Cincinnati won 7-2 as St. Louis stumbled to its fifth straight loss.
By JOE KAY
The Associated Press
CINCINNATI -- Players slumped in their padded folding chairs, staring blankly at the floor, their lockers or each other. The only sound was the harsh scrape of brushes cleaning metal spikes as the attendants did their job.
The St. Louis Cardinals' clubhouse had the look and the sound of a season slipping away.
Adam Dunn hit a grand slam and a solo homer off Mark Mulder, and the Cincinnati Reds extended the Cardinals' late-season slump with a 7-2 victory Tuesday night.
The defending World Series champions have dropped five in a row, matching their season high. After regrouping for an impressive comeback, the Cardinals have started unraveling down the stretch.
They were 10 1/2 games out at the end of June, but had rallied to within a game of first place in the NL Central before they hit their current skid. The loss left them four games out, their biggest deficit since Aug. 24.
"It's just tough," said right fielder Rick Ankiel, who played a big part in the loss. "These are big games to lose, and we are not playing to our potential, which makes it that much worse."
Ankiel lost a fly ball that dropped for a double, then let another deflect off the heel of his glove for a two-run error during Cincinnati's six-run third inning. Dunn, who hit a solo homer in his first at-bat, hit his seventh career slam off Mulder (0-2) during the 10-batter inning.
Essentially, that was it.
"In this ballpark to give up extra outs?" manager Tony La Russa said. "We gave up two of them. That's more the story than Mark's pitching. A strange inning.
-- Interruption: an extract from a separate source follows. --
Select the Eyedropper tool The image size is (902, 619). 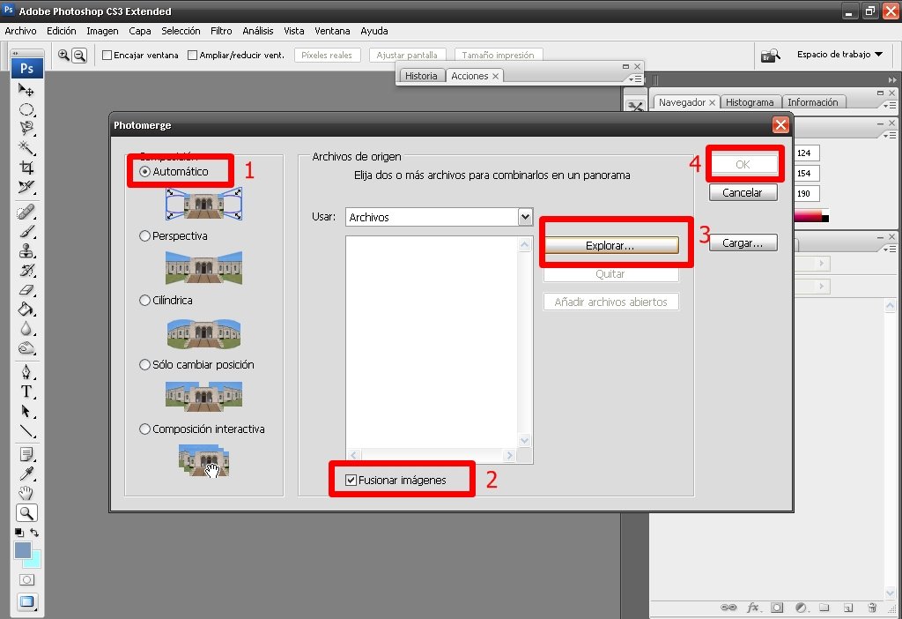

We mugged the two balls."
David Eckstein and Ryan Ludwick hit solo homers off Matt Belisle (8-8), who allowed six hits in seven innings.
The Cardinals' rotation was the foundation for their about-face. It's been a big part of their recent downturn.
The 30-year-old Mulder lasted four innings again in his second start since returning from shoulder surgery. The Reds piled up seven hits and seven runs, aided by Ankiel's misadventures.
"There are still some things that are tough for me to throw when I want to and when I need to," Mulder said. "I didn't make good pitches in that inning. In that inning, the ball was up and hittable."
Ankiel hit a grand slam and drove in nine runs during a three-game sweep of the Reds from Aug. 31 to Sept. 2.
Since then, he's come under scrutiny for reports that he received shipments of human growth hormone in 2004, before it was banned by Major League Baseball. A few fans chanted "HGH!" when he came to bat and grounded out in the eighth, leaving him in an 0-for-17 slump.
Ankiel's defense was the main problem on Tuesday.
He got under Ken Griffey Jr.'s fly to the warning track, then lost it in the sky. He looked to see if center fielder Jim Edmonds could get it. The ball dropped for a double.
"I lost it for a second," Ankiel said. "I saw Jimmy and thought he might know where it was. I saw he had given up on it."
La Russa blamed Edmonds, saying the center fielder should have taken charge.
Either way, it was costly. Mulder walked Brandon Phillips and gave up Dunn's grand slam, a 471-foot shot high off the batter's eye in center. The two homers gave Dunn 38 for the season.
With two runners aboard and two outs later in the inning, Belisle hit a fly to the warning track. Ankiel ran it down, then let it deflect off the heel of his glove for a two-run error.